Data provided.
--------------------------------------------------
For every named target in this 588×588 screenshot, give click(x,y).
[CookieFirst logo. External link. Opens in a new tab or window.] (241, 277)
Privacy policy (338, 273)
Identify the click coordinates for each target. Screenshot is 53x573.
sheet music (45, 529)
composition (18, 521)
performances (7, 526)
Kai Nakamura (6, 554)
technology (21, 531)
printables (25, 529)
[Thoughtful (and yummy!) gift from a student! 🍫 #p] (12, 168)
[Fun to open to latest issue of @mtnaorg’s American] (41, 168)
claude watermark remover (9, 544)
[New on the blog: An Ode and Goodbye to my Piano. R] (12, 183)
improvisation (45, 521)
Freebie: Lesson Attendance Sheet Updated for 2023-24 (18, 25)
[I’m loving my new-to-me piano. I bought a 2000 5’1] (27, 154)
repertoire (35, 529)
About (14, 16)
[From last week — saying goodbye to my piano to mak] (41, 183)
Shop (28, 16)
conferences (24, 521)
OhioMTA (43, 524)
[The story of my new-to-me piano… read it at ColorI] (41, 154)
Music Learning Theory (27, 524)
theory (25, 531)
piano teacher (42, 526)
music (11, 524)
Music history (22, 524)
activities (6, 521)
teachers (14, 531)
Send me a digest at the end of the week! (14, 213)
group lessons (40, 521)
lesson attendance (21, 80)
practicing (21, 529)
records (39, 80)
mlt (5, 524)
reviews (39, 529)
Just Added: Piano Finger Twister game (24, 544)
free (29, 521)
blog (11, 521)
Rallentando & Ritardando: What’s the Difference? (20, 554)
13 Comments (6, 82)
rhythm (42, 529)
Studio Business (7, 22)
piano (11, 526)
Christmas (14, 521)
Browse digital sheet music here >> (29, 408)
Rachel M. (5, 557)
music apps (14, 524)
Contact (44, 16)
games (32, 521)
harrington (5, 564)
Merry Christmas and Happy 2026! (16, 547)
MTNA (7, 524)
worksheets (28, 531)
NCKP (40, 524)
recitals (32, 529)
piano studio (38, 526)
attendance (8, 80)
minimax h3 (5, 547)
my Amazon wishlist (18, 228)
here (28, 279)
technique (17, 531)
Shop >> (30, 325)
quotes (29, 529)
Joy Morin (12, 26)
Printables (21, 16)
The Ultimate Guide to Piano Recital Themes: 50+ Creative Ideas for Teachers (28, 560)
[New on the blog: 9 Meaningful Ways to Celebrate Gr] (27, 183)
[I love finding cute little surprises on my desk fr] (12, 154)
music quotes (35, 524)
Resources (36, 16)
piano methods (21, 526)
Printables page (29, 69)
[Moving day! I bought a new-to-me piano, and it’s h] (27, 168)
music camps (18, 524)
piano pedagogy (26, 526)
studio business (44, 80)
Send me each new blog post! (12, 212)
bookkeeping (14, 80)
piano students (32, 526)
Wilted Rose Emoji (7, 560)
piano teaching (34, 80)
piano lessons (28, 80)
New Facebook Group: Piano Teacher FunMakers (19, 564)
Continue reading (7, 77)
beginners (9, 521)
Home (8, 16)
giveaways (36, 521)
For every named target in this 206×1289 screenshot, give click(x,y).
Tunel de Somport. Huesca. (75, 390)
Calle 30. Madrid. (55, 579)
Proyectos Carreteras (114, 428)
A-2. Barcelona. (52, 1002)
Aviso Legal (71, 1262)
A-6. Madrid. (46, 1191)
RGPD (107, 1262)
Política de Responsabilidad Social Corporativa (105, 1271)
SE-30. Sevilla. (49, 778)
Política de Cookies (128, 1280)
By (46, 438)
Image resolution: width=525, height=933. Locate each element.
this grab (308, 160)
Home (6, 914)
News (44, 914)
--------------------------------------------------
Requirement. Identify each item above that contains the word "Send". Copy each of those lines in full.

Task answer.
Send me a digest at the end of the week! (14, 213)
Send me each new blog post! (12, 212)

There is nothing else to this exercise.